Method	MCC	Accuracy	Sens. (+)	Spec. (+)	Sens. (−)	Spec. (−)
Automute S1227a	0.31	0.87	0.36	0.42	0.94	0.92
FOLDXb	0.25	0.75	0.56	0.26	0.78	0.93
DFIREb	0.11	0.68	0.44	0.18	0.71	0.90
PoPMuSiC-1.0b	0.20	0.85	0.25	0.33	0.93	0.90
PoPMuSiC-2.0	0.32	0.86	0.35	0.44	0.94	0.91
NeuralNetb	0.25	0.87	0.21	0.44	0.96	0.90
MuPro SOc	0.26	0.86	0.30	0.40	0.94	0.90
MuPro TOc	0.28	0.86	0.31	0.42	0.94	0.91
MuPro STc	0.27	0.86	0.31	0.40	0.93	0.91
MuX-Sd	0.39	0.88	0.29	0.67	0.94	0.91
MuX-48c	0.39	0.89	0.29	0.67	0.98	0.91
SDM	0.28	0.71	0.70	0.24	0.71	0.94

aData taken from Masso and Vaisman (24).

bData taken from Capriotti et al. (16).

cData taken from Cheng et al. (17).

dData taken from Kang et al. (74).

When applied to the task of predicting disease-associated mutations, SDM had an accuracy of 61% (26), only 3% less than the accuracy achieved by the program Sorting Intolerant from Tolerant (SIFT) (63). Of course, it is unsurprising that SIFT obtains a higher accuracy than SDM as SDM is able to distinguish disease-associations only for those mutations that perturb protein structure and not those that directly affect catalytic residues, binding sites etc. Mutations that cause protein malfunction by affecting the functional residues of a protein (active sites or protein–protein interaction sites) or by altering post-translational modifications will not be identified as damaging by SDM. Therefore, to obtain a more accurate prediction of whether an nsSNP is associated with disease, these other effects should also be taken into account.
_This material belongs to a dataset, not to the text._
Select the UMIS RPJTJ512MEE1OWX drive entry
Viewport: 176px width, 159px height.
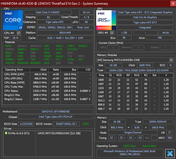click(x=59, y=133)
We previously demonstrated that when SDM’s predictions were combined with predictions of functional sites using Crescendo (64) and known functional sites, this combined approach has a comparable accuracy to the other methods tested but has the benefit of a much lower false-positive rate, therefore providing a high-quality set of predictions (26).

SUMMARY

The SDM server provides users with a fast and accurate means of assessing the impact that a mutation will have on protein structure and stability. It provides a 3D view of the wild-type and mutant residues, allowing users to inspect the structural context of the sidechains. SDM is a useful tool for identifying possible disease associations and has been applied to the task of predicting deleterious nsSNPs at the genome scale (25,26,65) and also for generating new hypotheses regarding: (i) the molecular aetiology of renal cell carcinoma and pheochromocytoma in the cancer syndrome, von Hippel-Lindau disease (66); (ii) the structural effects of mutations in thyroid stimulating hormone receptor that are associated with congenital non-goitrous hypothyroidism (67); and (iii) tumour risk associated with mutations in succinate dehydrogenase D (68). It has also been used in the analysis of mutations in the autoimmune regulator protein (69), mixed lineage kinase 3 (70), the adaptor protein MyD88 adaptor-like (71) and breast cancer susceptibility gene 1 (72).

FUNDING

This work was supported by the Biotechnology and Biological Sciences Research Council (research studentship to C.L.W.) and a Wellcome Trust Programme Grant (to T.L.B.). Funding for open access charge: Wellcome Trust Programme Grant.

Conflict of interest statement. None declared.